**ABOUT THIS TASK:** Pictures aside, copy exactly the lines running from the one with "Screen dimensions: 1200x471" to the end of the records.

**DATA UNDER STUDY:**
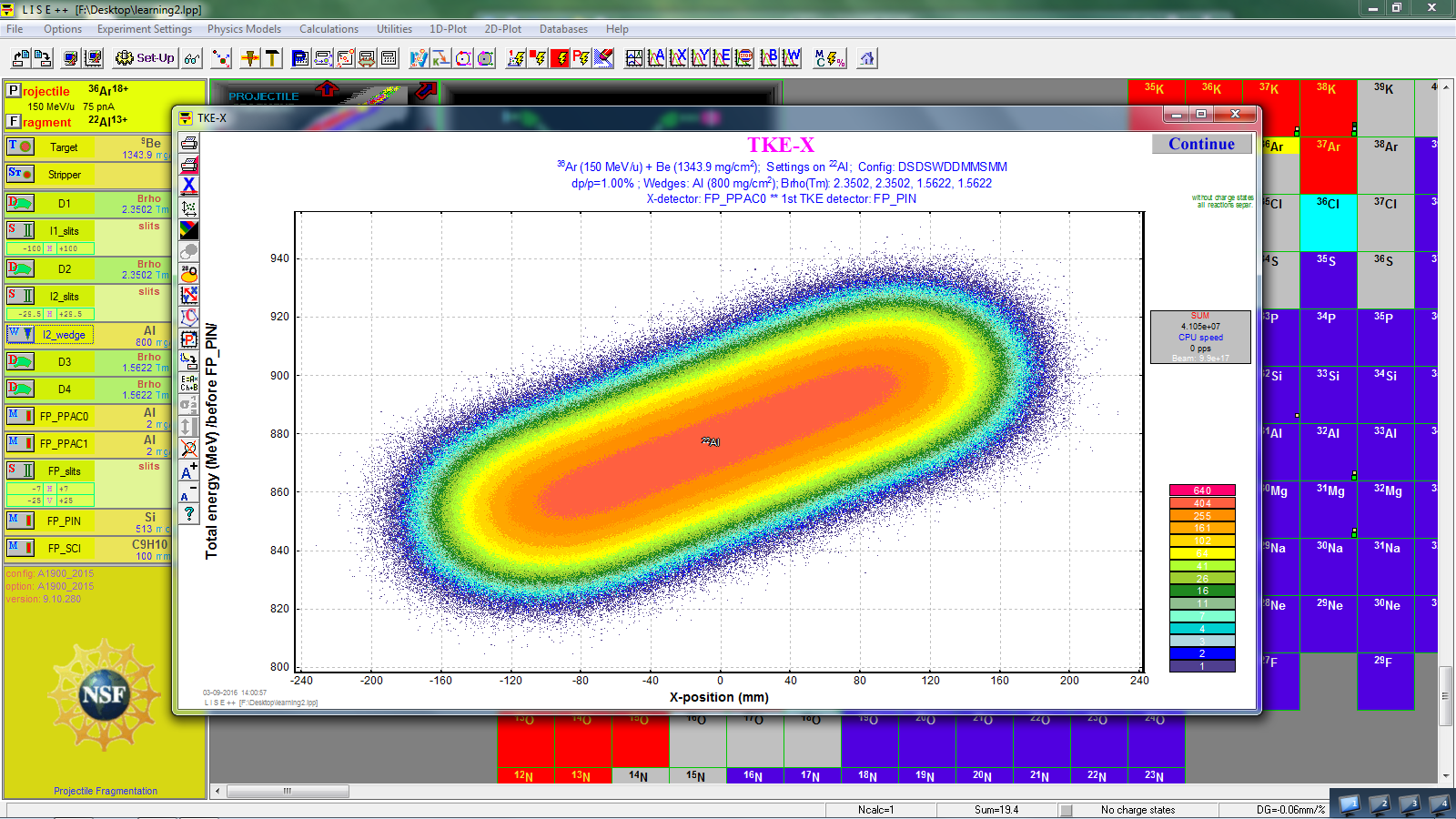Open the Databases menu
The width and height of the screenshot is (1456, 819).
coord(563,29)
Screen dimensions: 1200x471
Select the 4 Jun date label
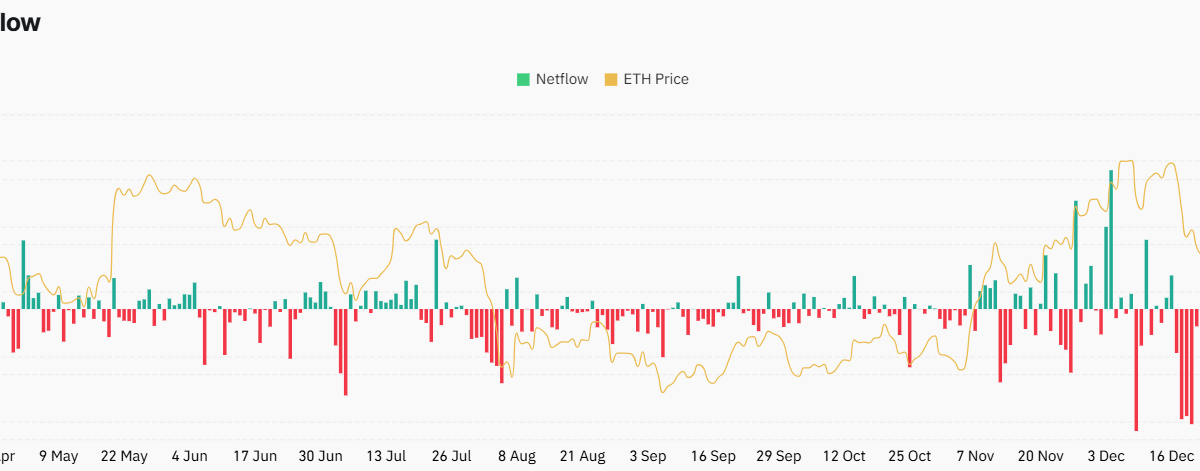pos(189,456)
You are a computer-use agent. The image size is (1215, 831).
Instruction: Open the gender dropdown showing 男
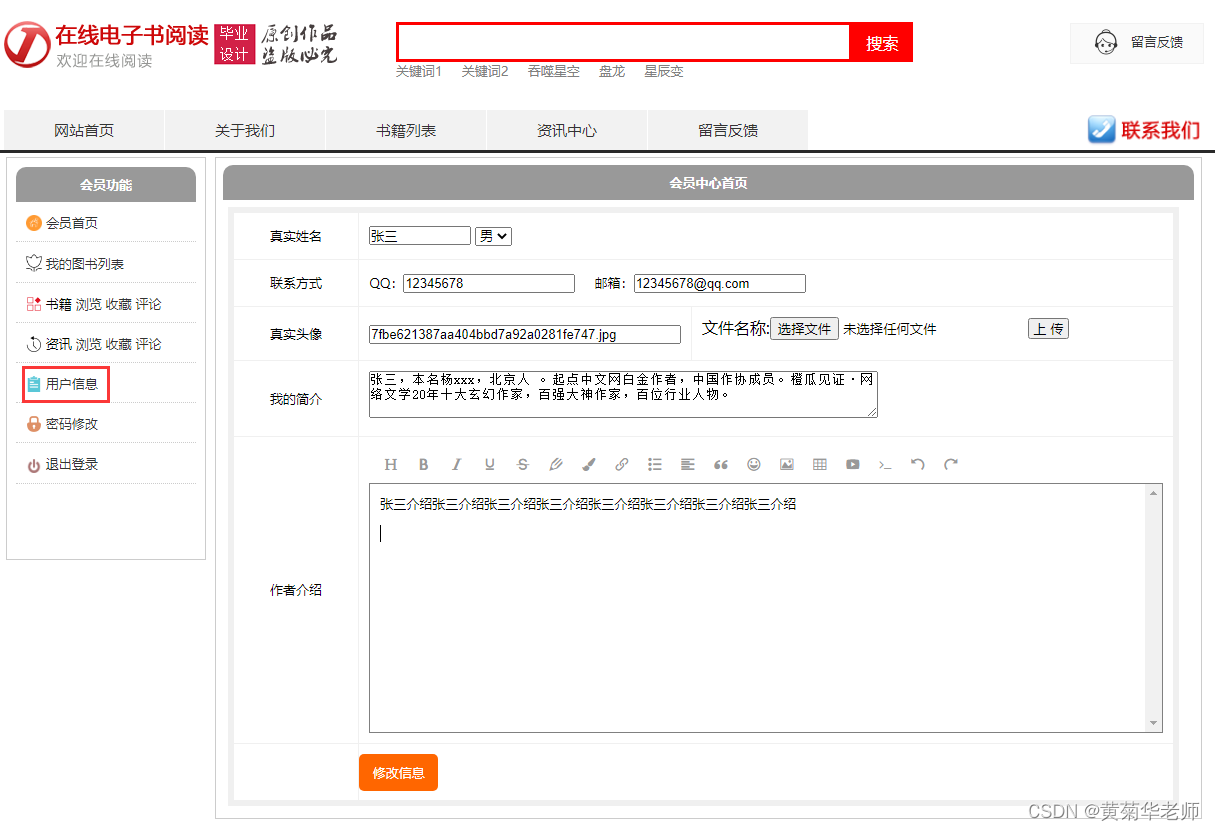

**FINISHED TASK:**
Screen dimensions: 1200x471
Select the 4 Jun date label
pos(189,456)
You are a computer-use agent. The image size is (1215, 831).
Instruction: Open the gender dropdown showing 男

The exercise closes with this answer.